When It’s All On The Line: Final Pole Vault Attempt
On This Day: August 29, 2015 — Ashton Eaton Begins Quest To Repeat As ‘World’s Greatest Athlete’
“He set the world decathlon record at the U.S. Olympic Trials in 2012 and then won gold in London. He raised his world record at the World Championships last year. He’s now seeking to become the first decathlete to win back-to-back Olympic titles since Britain’s Daley Thompson did it in 1980 and 1984.” — npr news
Information & Facts:
Ashton James Eaton
Born: January 21, 1988
Father: Terrance Wilson (changed his name when he abandoned the family)
Mother: Roslyn Eaton
Family: Parents separated when he was two years old
Raise By His Mom:
Tribune: Your older half-brother, Verice Bennett, 37, is a first sergeant in the Marines who received a silver star in 2011 for service in Afghanistan. Has he been an influence on your life?
Eaton: We have different moms, and I didn’t grow up with him. We met when I was 8 and Verice was 18. I remember going to his high school graduation in Seattle and thinking, “This is so cool.” I didn’t see him again until I was 20, but once we got back in contact, we had a lot to talk about, a lot in common. We saw each off and on, and it was great.

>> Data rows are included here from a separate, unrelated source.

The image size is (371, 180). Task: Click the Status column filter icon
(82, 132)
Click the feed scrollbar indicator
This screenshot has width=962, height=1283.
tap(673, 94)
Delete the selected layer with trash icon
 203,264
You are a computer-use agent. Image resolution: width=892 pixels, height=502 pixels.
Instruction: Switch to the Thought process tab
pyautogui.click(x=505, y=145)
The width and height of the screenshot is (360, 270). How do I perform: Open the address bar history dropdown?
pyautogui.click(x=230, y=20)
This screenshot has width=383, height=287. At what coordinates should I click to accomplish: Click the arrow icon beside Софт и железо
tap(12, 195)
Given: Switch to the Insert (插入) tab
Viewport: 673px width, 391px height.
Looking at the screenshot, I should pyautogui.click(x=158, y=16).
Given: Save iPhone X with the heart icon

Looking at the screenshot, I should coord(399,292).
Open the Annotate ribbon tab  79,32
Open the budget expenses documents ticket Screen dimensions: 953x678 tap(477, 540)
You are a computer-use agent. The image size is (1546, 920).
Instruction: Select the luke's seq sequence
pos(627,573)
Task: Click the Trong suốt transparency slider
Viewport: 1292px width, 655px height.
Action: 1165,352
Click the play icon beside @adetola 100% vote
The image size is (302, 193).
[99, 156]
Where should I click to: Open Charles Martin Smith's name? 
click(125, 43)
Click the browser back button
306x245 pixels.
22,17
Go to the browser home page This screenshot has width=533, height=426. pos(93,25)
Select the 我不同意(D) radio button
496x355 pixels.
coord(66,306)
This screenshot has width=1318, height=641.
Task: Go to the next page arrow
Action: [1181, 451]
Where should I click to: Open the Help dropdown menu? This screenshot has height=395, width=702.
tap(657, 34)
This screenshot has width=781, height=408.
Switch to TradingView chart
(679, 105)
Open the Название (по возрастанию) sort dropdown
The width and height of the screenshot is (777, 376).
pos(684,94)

We’ve gotten pretty close. He was the best man in my wedding. He has been a big influence in the sense that it’s cool to talk to somebody who thinks the same as you. He says something first, and I’ll think, “That’s exactly what I was thinking.” He has a lot of experience in life. He has had to take people’s lives. He has had people’s lives taken in his own arms. He has his own kids. He has a lot of energy and passion for life. He is positive in spite of all the things he has experienced.
Tribune: What about your parents? Have they been influences?
Eaton: My father hasn’t been involved in my life since I can remember. My mom (Roslyn), we’re very close. She has always said it takes a village to raise a kid. In Africa, I found that to definitely be true. I had grandparents in my life, and Mom found male influences who were very important in my development — coaches and mentors. I look back at my childhood in Bend and think, “That was pretty awesome.”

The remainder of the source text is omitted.